The All_values_defined.txt prompt, surprisingly, was far too lenient. In the Far Cry 4 example, it shifted competition to +1 just because of the arena mode. On other games, like Steelrising, it tended to equate lack of competition with a neutral 0:

“Competition unrelated; no evidence of multiplayer or leaderboard features in reviews or general knowledge.”

Meanwhile, Both_ends_defined.txt made fewer mistakes, but more striking ones. For Misericorde Volume One, a kinetic visual novel, it rated Autonomy at +4, arguing:

“The game is a kinetic novel with no player choices, but players have freedom in how they engage with the story and interpret characters, reflecting a strong sense of personal agency in narrative experience.” (!!)

So, no perfect prompt. None performed flawlessly, but all improved data dispersion, which led me to ultimately choose Both_ends_defined.txt.

Several reasons tipped the scale:

Significant time savings: defining two extremes instead of ten values doesn’t scale linearly: writing nuanced definitions for each score takes far longer than writing just two.
Scientific humility: since I’m not a social science researcher, defining each score risked distorting the original measurement framework.
Error management: a single large mistake is easier to spot and correct than many small, hard-to-detect ones.

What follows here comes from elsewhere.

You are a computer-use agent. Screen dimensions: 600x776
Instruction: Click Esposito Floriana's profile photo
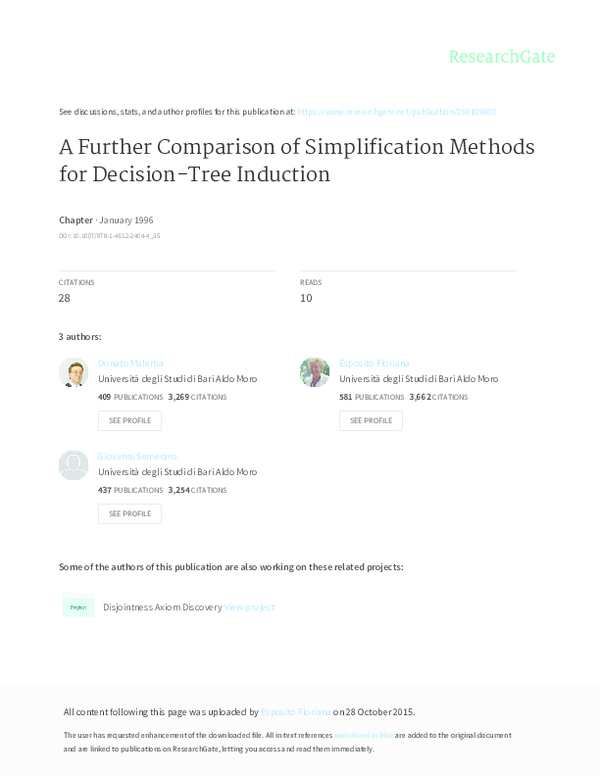pos(314,372)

Gameaton is an iterative project. Maybe one day, there’ll be human review integrated or a deeper analysis focused on outliers (e.g., games that deviate strongly from genre, platform, year, or overall ratings).

After applying the new prompt to the full dataset, the result was satisfying: the positive-side bias was gone.

INSERER IMAGE

Conclusion

In my daily use of LLMs, I value instantaneity: writing as little as possible to get as much as possible. The growing contextual understanding in systems like OpenAI’s chat models encourages this habit of quick prompting. And most of the time, it works: the answers are surprisingly good, and with experience, you start intuitively guessing what the model might misunderstand.

Given that, it’s tempting to think that prompt engineering is just a passing trend — soon to be made obsolete by smarter, more self-correcting models. Whether through larger training datasets, better reasoning capabilities, prompt ambiguity detection, or external tools, there are still many paths unexplored to reduce user burden.

Yet for zero-shot classification tasks, where scale and cost-efficiency matter, I’ve found that this much-maligned “buzzword” discipline actually hides real practical value.